[[ Data under study open ]]

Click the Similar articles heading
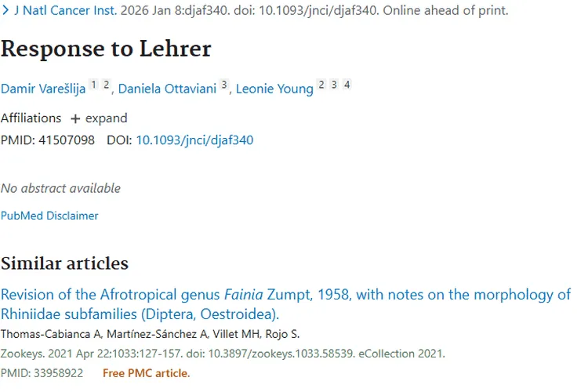[64, 263]
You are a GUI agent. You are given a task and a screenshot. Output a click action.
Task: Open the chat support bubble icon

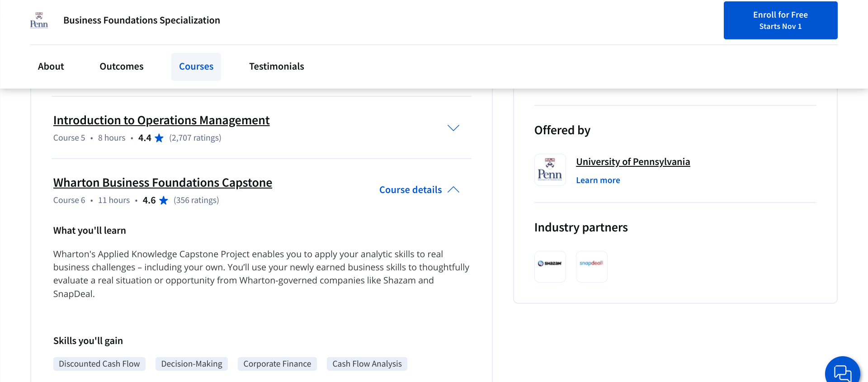842,373
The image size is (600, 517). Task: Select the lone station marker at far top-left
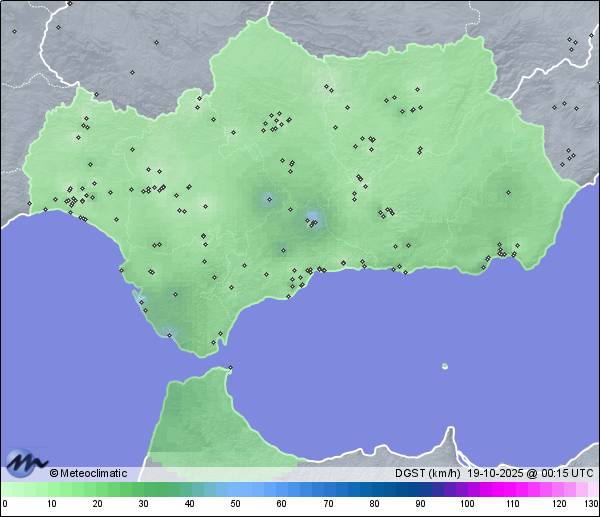14,31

[[ Data under study closed ]]

▸ **What is needed**:
Find the line that contains "Task: Open the chat support bubble icon". Reproduce it and every later line of the records exactly, minus the pictures.

▸ **Answer section**:
Task: Open the chat support bubble icon

842,373
The image size is (600, 517). Task: Select the lone station marker at far top-left
14,31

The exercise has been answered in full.